**Work instructions:** Reproduce word for word the portion of the denoiser settings documentation from "The optimization-related plugin-specific" to "non-local mean denoising.".

**Document text:**
———
The optimization-related plugin-specific parameters contained in the optimization_setting field of this dictionary are:

  • tested_filter_list: contains the list of denoiser that are compared among each other during the optimization. The currently available denoiser are

    • wavelet, for wavelet based denoising;

    • tv_chambolle, for the Chambolle total variational denoising;

    • tv_bregman, for the split-Bregman total variational denoising;

    • bilateral, for bilateral filter;

    • nl_means, for non-local mean denoising.

  • wavelet: contains a dictionary for the definition of the parameter space used to find the best parameter combination for the wavelet based denoiser (see below). The key of this dictionary are:

    • level_range, it is a list of positive integer numbers specifying range of the possible decomposition levels used by the filter for wavelet decomposition. This list should look as follow \([l,L,\delta l]\), where \(l\) is the smallest level used in the parameter search, \(L\) is the largest level used in the parameter search, and \(\delta l\) is the step. This list produces the following decomposition levels for the parameter search: \(l,l+\delta l,l+2\delta l,...,L-2\delta l,L-\delta l(,L)\), where the last element is present or not depending if \(L-l\) is an integer multiple of \(\delta l\).

    • wavelet_family, name of a discrete wavelet family of the PyWavelet library to search only among the wavelets of this family during the optimization (see here for the list of available wavelet families).

    • mode_range, it is a list containing the possible thresholding mode used in the wavelet filter to suppress the coefficients containing most of the noise information. The possible values in this list are soft and hard.

    • method_range, it is a list containing the possible methods used in the wavelet filter to define the threshold below which suppress the coefficients containing most of the noise information. The possible values in this list are BayesShrink and VisuShrink.

  • tv_chambolle: contains a dictionary for the definition of the parameter space used to find the best parameter combination for the Chambolle total variational denoiser (see below). The key of this dictionary are:

    • weights_tvch_range, it is a list containing the values defining the parameter space for the ‘weight’ parameter of the Chambolle total variation denoiser. This list should have 3 numbers, i.e. \([w,W,\delta w]\), generating the range \(w,w+\delta w,w+2\delta w,...,W-2\delta w,W-\delta w(,W)\).

  • tv_bregman: contains a dictionary for the definition of the parameter space used to find the best parameter combination for the split-Bregman total variational denoiser (see below). The key of this dictionary are:

    • weights_tvbr_range, it is a list containing the values defining the parameter space for the ‘weight’ parameter of the split-Bregman total variational denoiser. This list should have 3 numbers, i.e. \([w,W,\delta w]\), generating the range \(w,w+\delta w,w+2\delta w,...,W-2\delta w,W-\delta w(,W)\).

    • isotropic_range: it is a list containing the possible boolean value for the ‘isotropic’ parameter of the split-Bregman total variational denoiser, i.e. the parameter selecting the kind of optimization problem solved with the split-Bregman method.
———
**Source excerpt:**

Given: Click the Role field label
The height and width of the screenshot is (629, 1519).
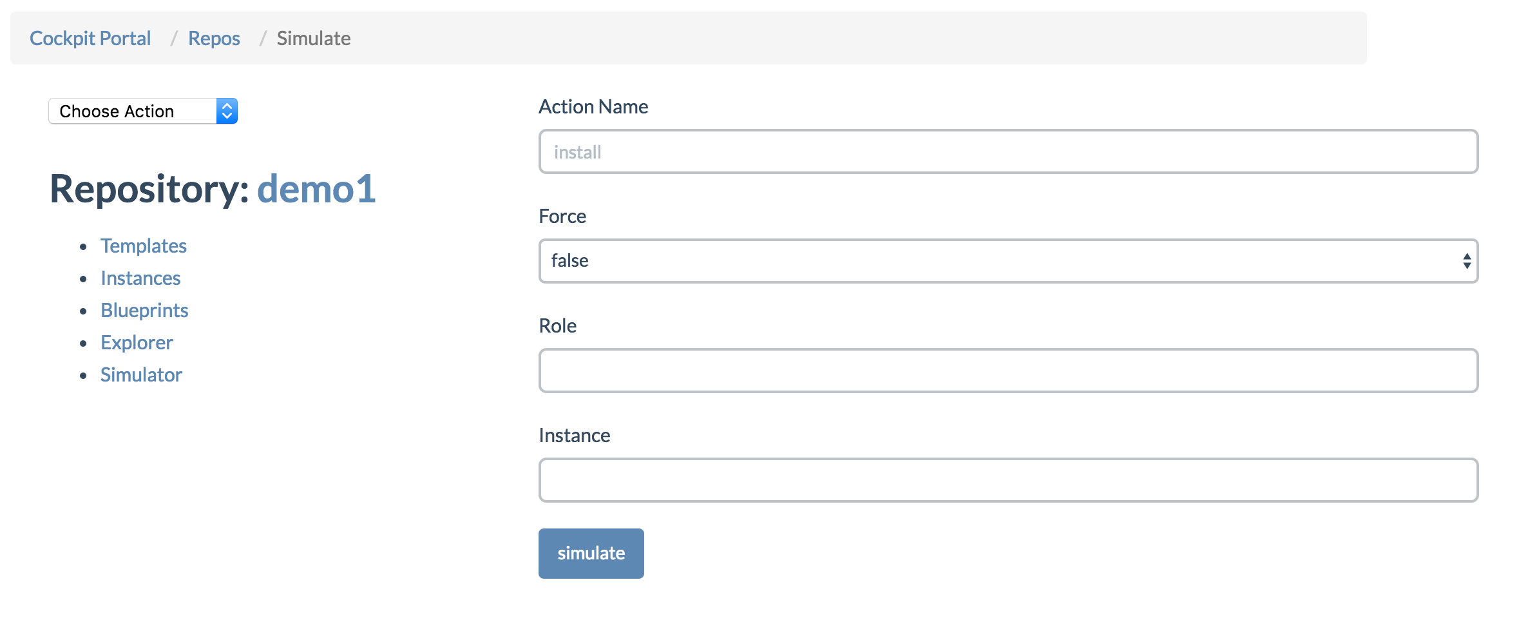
———
**Task result:**
The optimization-related plugin-specific parameters contained in the optimization_setting field of this dictionary are:

  • tested_filter_list: contains the list of denoiser that are compared among each other during the optimization. The currently available denoiser are

    • wavelet, for wavelet based denoising;

    • tv_chambolle, for the Chambolle total variational denoising;

    • tv_bregman, for the split-Bregman total variational denoising;

    • bilateral, for bilateral filter;

    • nl_means, for non-local mean denoising.